Distributors must adjust their ecommerce strategy to maintain relevance.
There are five phases in the progression toward building a marketplace:
- Phase One: Only offering your own SKUs and services.
- Phase Two: Working with suppliers and manufacturers to incorporate drop-shipping options into your website alongside your own products. By taking advantage of drop-ship capabilities, you can expand the number of SKUs you offer without having to invest in more inventory.
- Phase Three: Cultivating a working relationship with complementary distributors to host their items on your site alongside your own. For instance, if you are an HVAC distributor, you could work with an electrical or plumbing distributor to create a more robust product offering. While there may be some overlap, expanding your product assortment via partnerships is an excellent way to differentiate yourself and provide more value to customers.
- Phase Four: Opening your site for third-party sellers to list their products alongside yours. This is a hybrid model, similar to Amazon Business. With this model, you run the website, but other distributors or manufacturers use your platform to sell their products, too (for a fee or cut of the profits).

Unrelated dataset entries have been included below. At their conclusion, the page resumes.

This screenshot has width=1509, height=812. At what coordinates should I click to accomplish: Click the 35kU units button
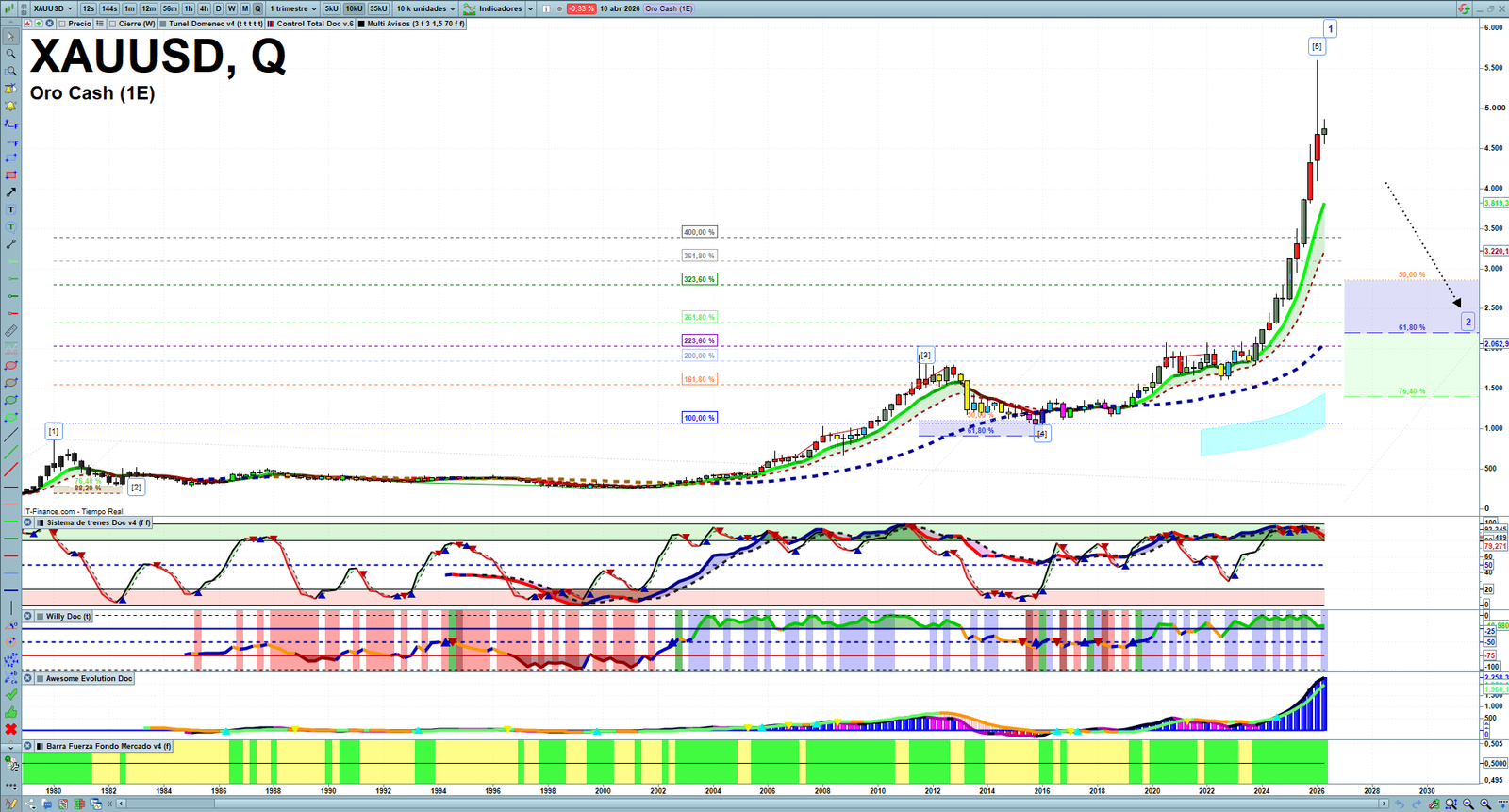click(x=378, y=8)
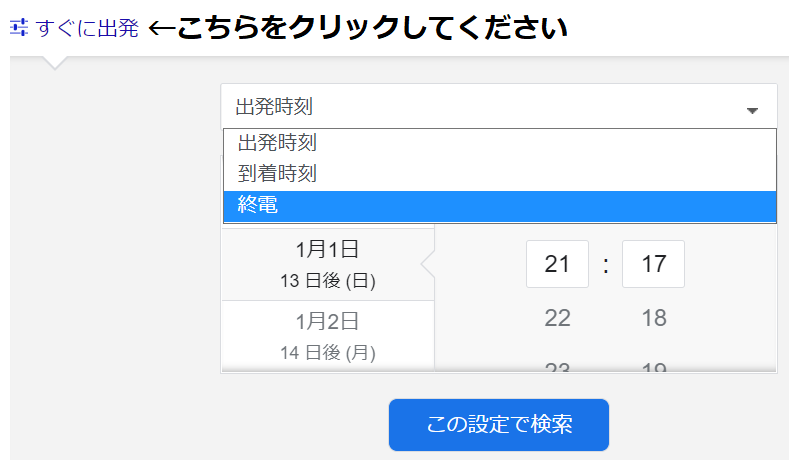Click the こちらをクリックしてください instruction text
Image resolution: width=790 pixels, height=460 pixels.
372,28
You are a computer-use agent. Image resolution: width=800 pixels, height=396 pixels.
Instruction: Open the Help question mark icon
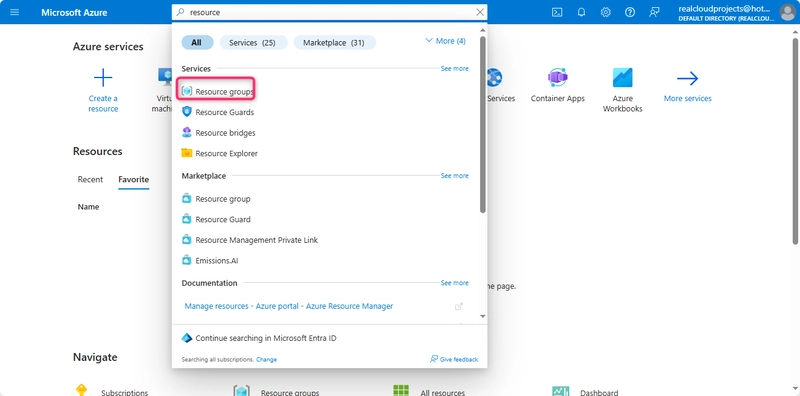[x=630, y=12]
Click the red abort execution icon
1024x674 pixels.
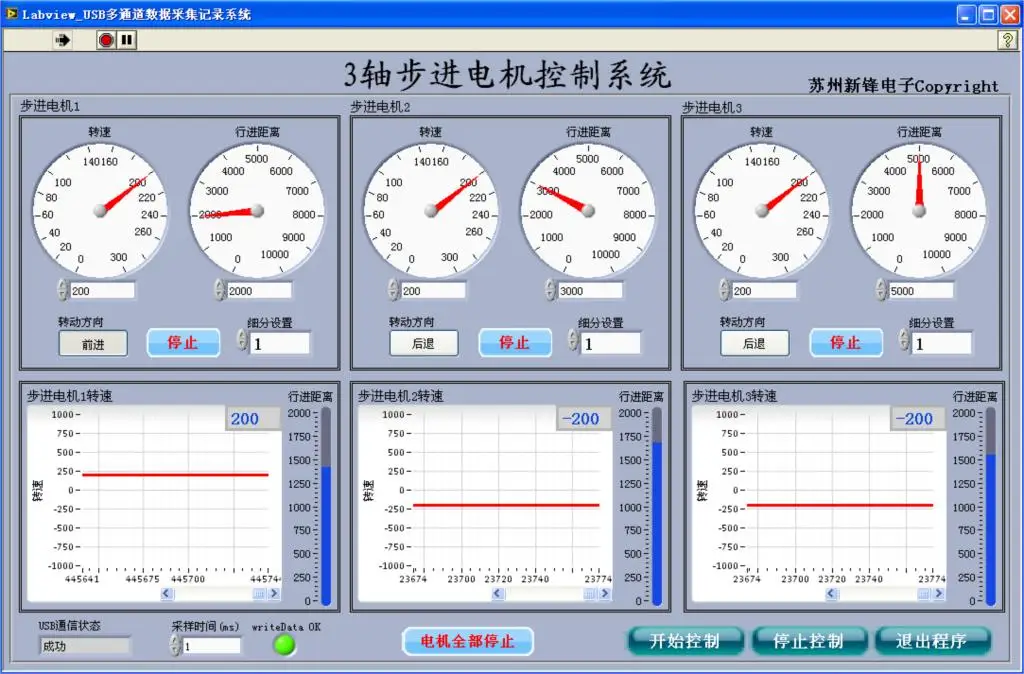point(106,40)
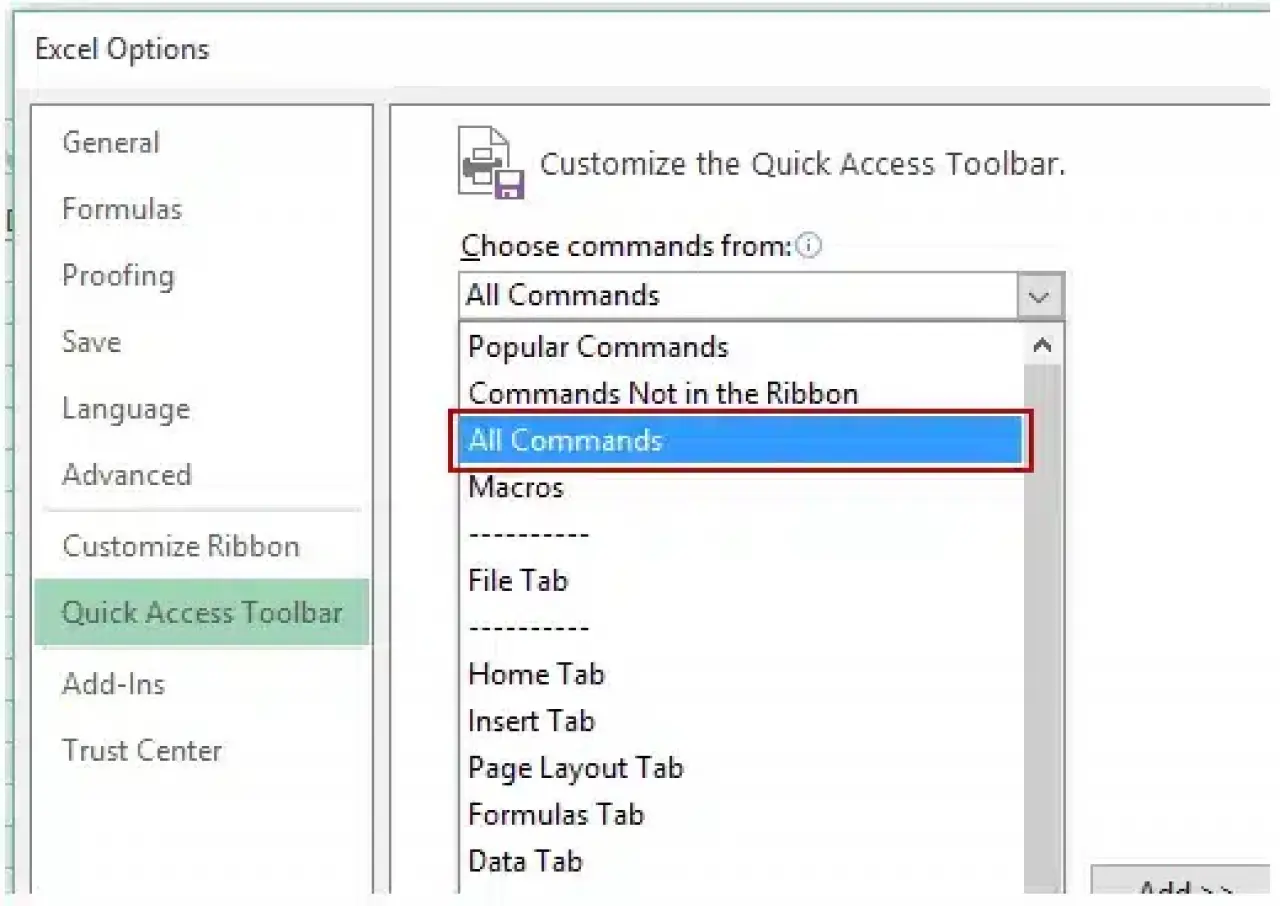Pick Formulas Tab from the commands list
1280x906 pixels.
click(556, 814)
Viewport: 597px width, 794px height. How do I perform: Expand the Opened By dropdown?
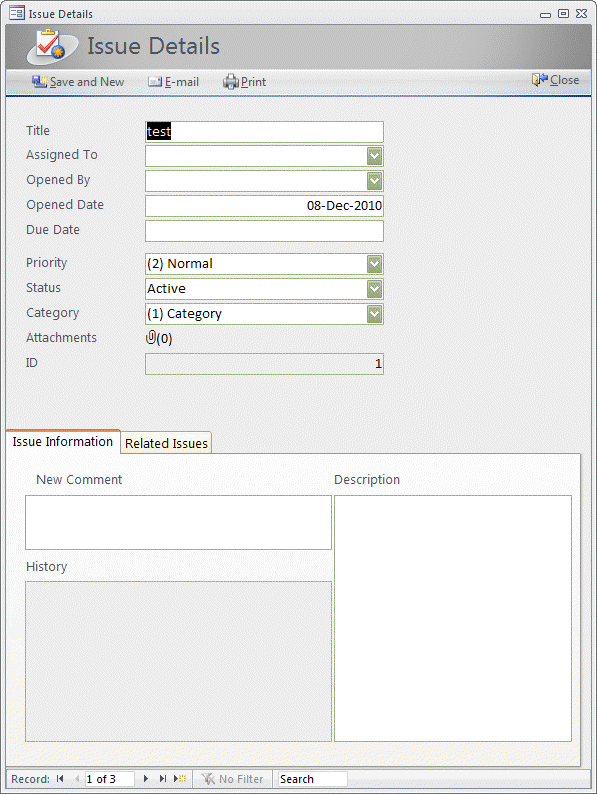point(374,181)
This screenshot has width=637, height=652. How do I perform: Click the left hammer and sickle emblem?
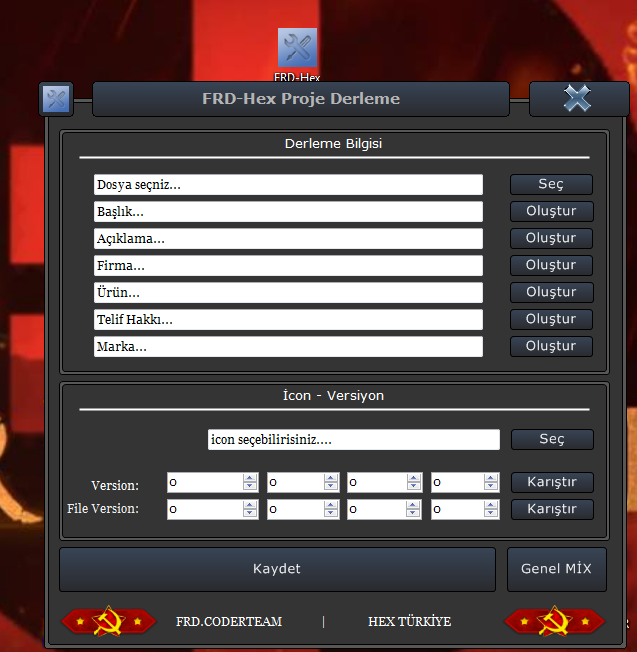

- Phase Five: Developing a purely digital marketplace to connect customers and third-party sellers. With this model, you would not own or manage any inventory – you would purely act as the middleman between parties. Zoro is an excellent example of a third-party-only seller.
Not all distributors will (or should) reach phase five. But few should stay in phase one – the market strongly favors extremely broad assortments and sticking to your own products is a big disadvantage.
Although you may never get to the point where your website acts as a platform for third-party sellers, it is dangerous to assume that you can get away with only offering your own product assortment for much longer. Customers want simplicity and convenience; if you don’t meet customer expectations, they are likely to find someone else who will.